If the quality of an education is measured by test data, Collingswood schools rank somewhere in the middle for ELA, with 49% of high school students proficient in reading and rank lower for math, with 21% of high school students at proficiency. According to the most recent rankings from the US News and World Report (2018). If the quality of an education is measured according to service of the whole child, with a curriculum that is designed to prepare students for success in both school and life, then some might say, including this parent, that Collingswood falls short.
If, as Carl Sagan eloquently reminds us, “the health of our civilization, the depth of our awareness about the underpinnings of our culture, and our concern for our future, can all be tested by how well we support libraries,” what are the vitals inside our town’s schools?
What do we lose when we cut librarians at the elementary level, as our district did in 2011? The answer to that question, in my opinion, is a lot.

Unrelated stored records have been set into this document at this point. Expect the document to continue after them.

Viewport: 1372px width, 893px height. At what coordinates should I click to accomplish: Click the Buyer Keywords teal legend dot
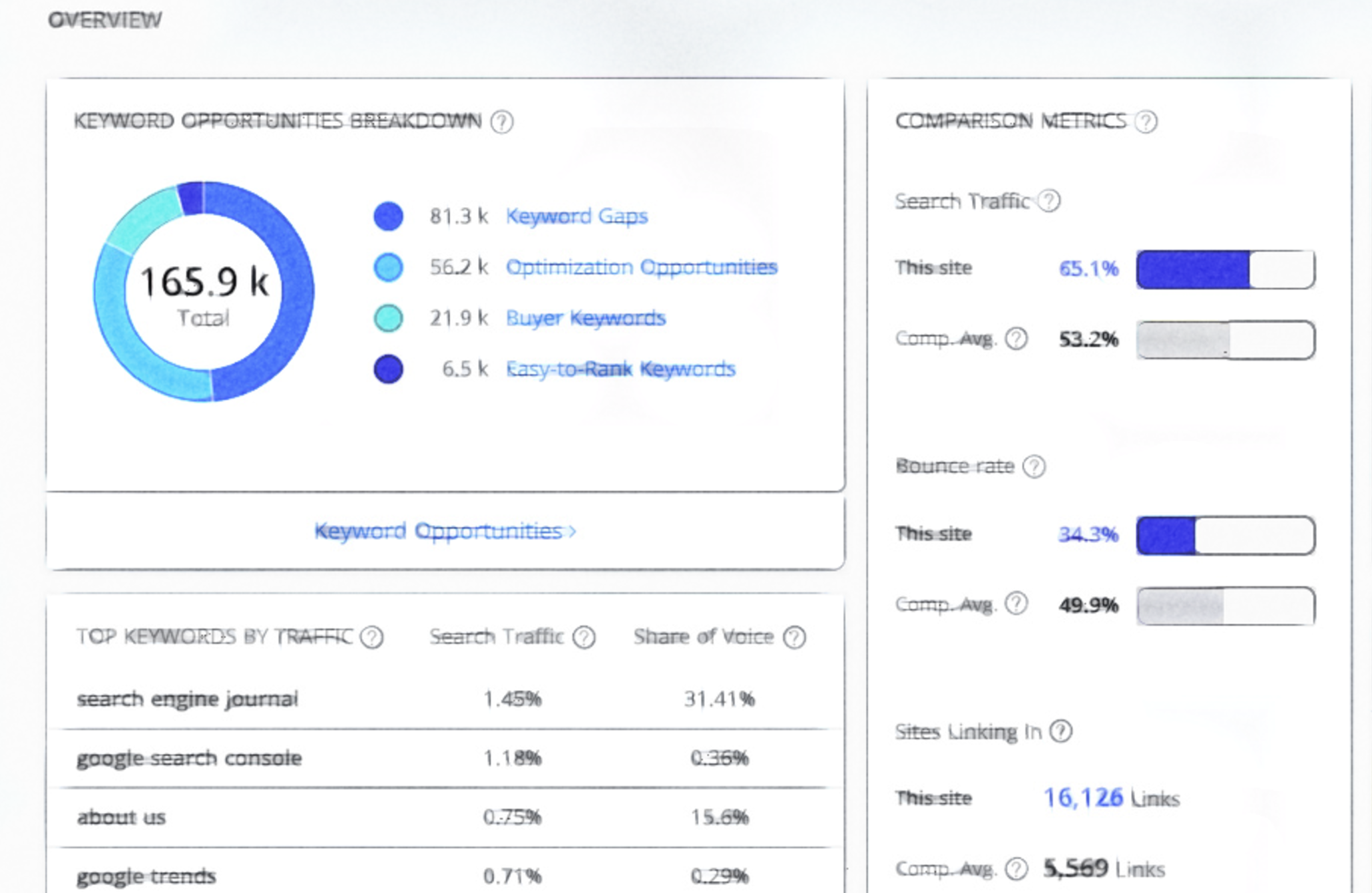point(388,318)
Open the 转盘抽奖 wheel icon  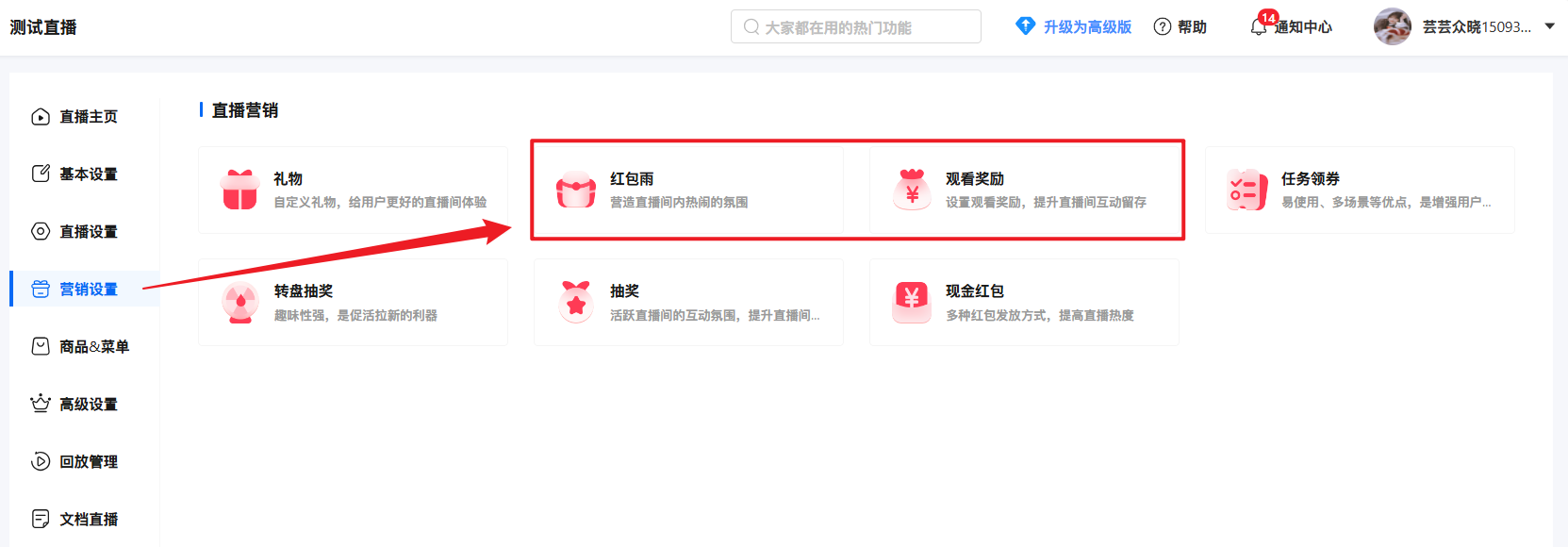coord(240,303)
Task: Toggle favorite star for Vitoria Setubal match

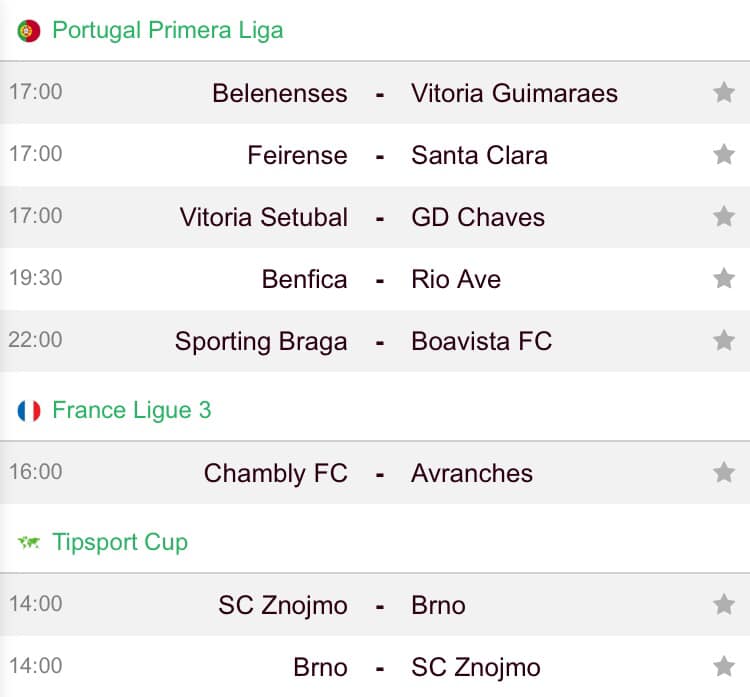Action: tap(724, 216)
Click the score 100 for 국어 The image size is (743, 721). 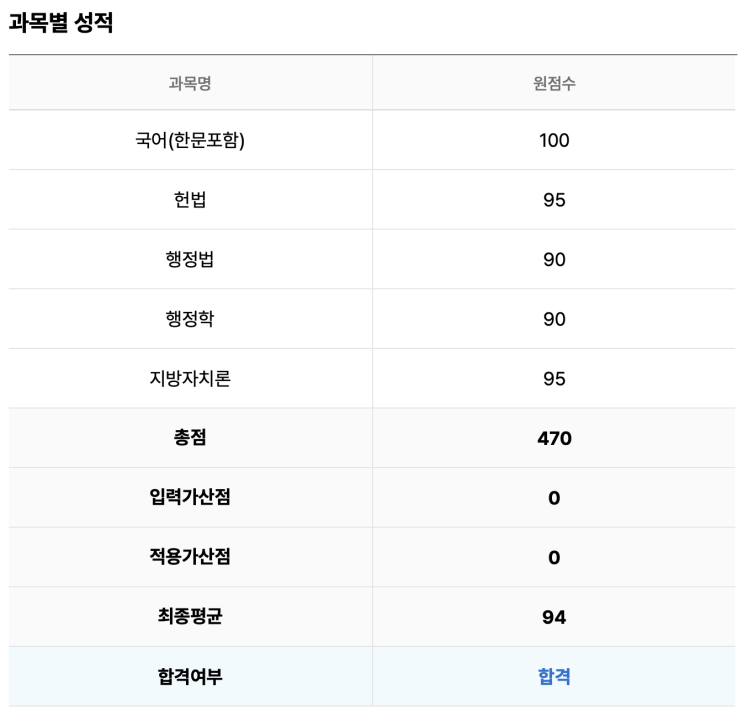(554, 140)
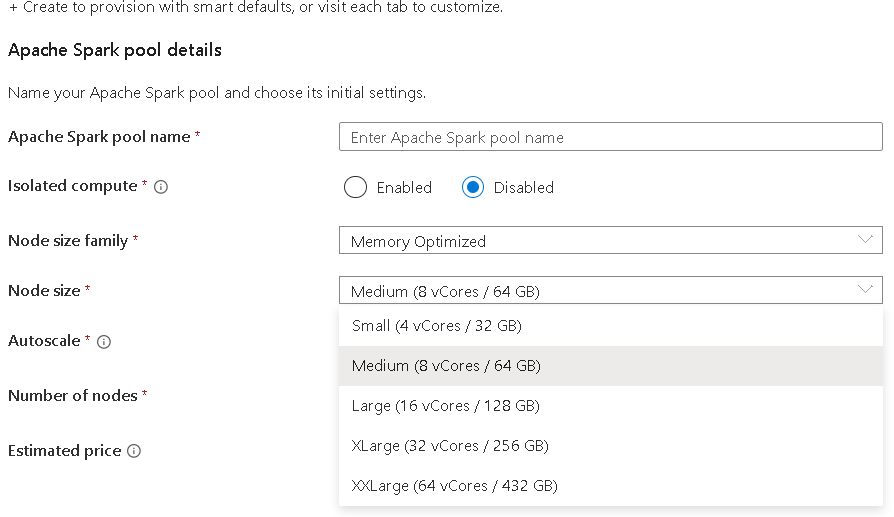The height and width of the screenshot is (517, 894).
Task: Click the Node size label text
Action: point(44,291)
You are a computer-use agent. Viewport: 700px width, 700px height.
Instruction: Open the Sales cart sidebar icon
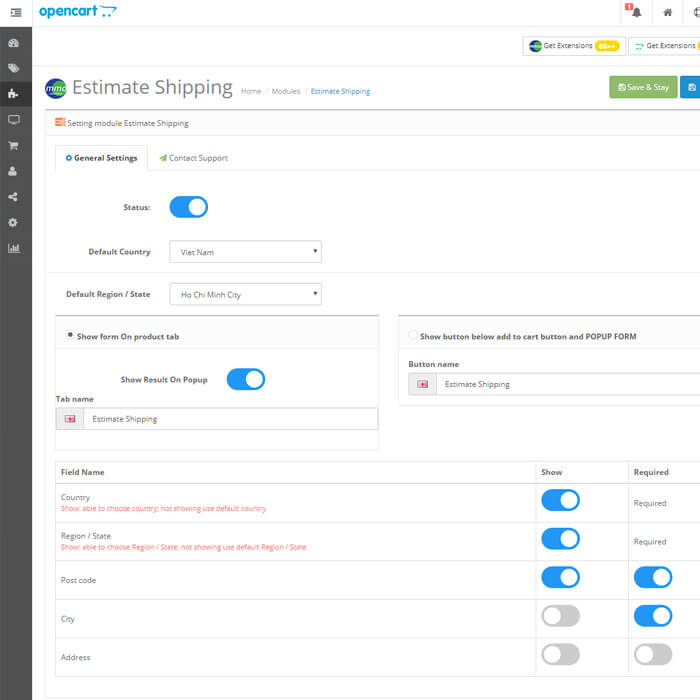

A recent report from the Stanford History Education Group (SHEG) revealed grim statistics about the ability of American young people to critically evaluate online information, a skill set that SHEG defines as “civic online reasoning.” The report used qualitative methods to assess
students’ ability to analyze a homepage, identify native advertisements (ads masquerading as content) analyze claims on social media and evaluate evidence.
The authors of the Executive Summary communicated their findings: “Overall, young people’s ability to reason about the information on the Internet can be summed up in one word: bleak.” (SHEG, 2016) Information Literacy and Civic Online Reasoning are learned on a continuum, with the upper elementary grades being an ideal time to begin exposing students to the critical evaluation of online content.
Librarians are equipped to do this. We are educated to do this. We are expected to do this, and we have a passion for it. We also do it well.
According to a report from Phi Delta Kappan, school librarians improve the standardized ELA test scores of all students; but especially the most vulnerable: those with special needs or living in poverty. The school library impact study, a body of research that has collected data since 1992 (Lance & Katchel, 2018), identifies a strong correlation between the presence of a certified school librarian and an improvement in English Language Arts test scores.
“Studies conducted over the past two decades…show that students in schools with endorsed librarians score better on standardized achievement tests in reading, compared with students in schools without endorsed librarians.” (LRS, 2013)
It is clear that librarians and dedicated library spaces make a difference. While classroom libraries are a vital component of a well-balanced literacy program, self-contained school libraries staffed with certified librarians not only improve reading scores but enrich the whole child and encourage a lifelong love of reading.
The elimination of school librarians is often justified as a cost-saving measure in the face of budgets cuts. When the state cut Collingswood’s district budget in 2010 by approximately 1 million dollars, Dr. Scott Oswald, superintendent of Collingswood Schools, had a difficult decision to make. “We chose to focus on direct services to
students in the classroom,” Dr. Oswald said when asked why librarians were among those cut from the district at the elementary level.
While the town and the district had no control over the cuts, our students were put at a disadvantage when school librarians lost their positions in the elementary schools. So what can we do?
This parent and librarian asks you to consider advocating for a bond referendum that contributes to the enrichment of our children by reinstating the positions that were deemed “optional” during the 2010-2011 cuts. By understanding the critical need for certified school librarians in all of our schools, we can work together to prepare our children for practical civic online reasoning, a love of reading in a time of aliteracy, and the research skills necessary to succeed in today’s information-saturated society.
Collingswood high school. (2018). Retrieved July 10, 2018, from US News and World Report
Evaluating information: The cornerstone of civic online reasoning. (2016, November). Retrieved from Stanford History Education Group website:
Lance, K. C., & Kachel, D. E. (2018). Why school librarians matter: What years of research tell us. Phi Delta Kappan, 99(7), 15-20.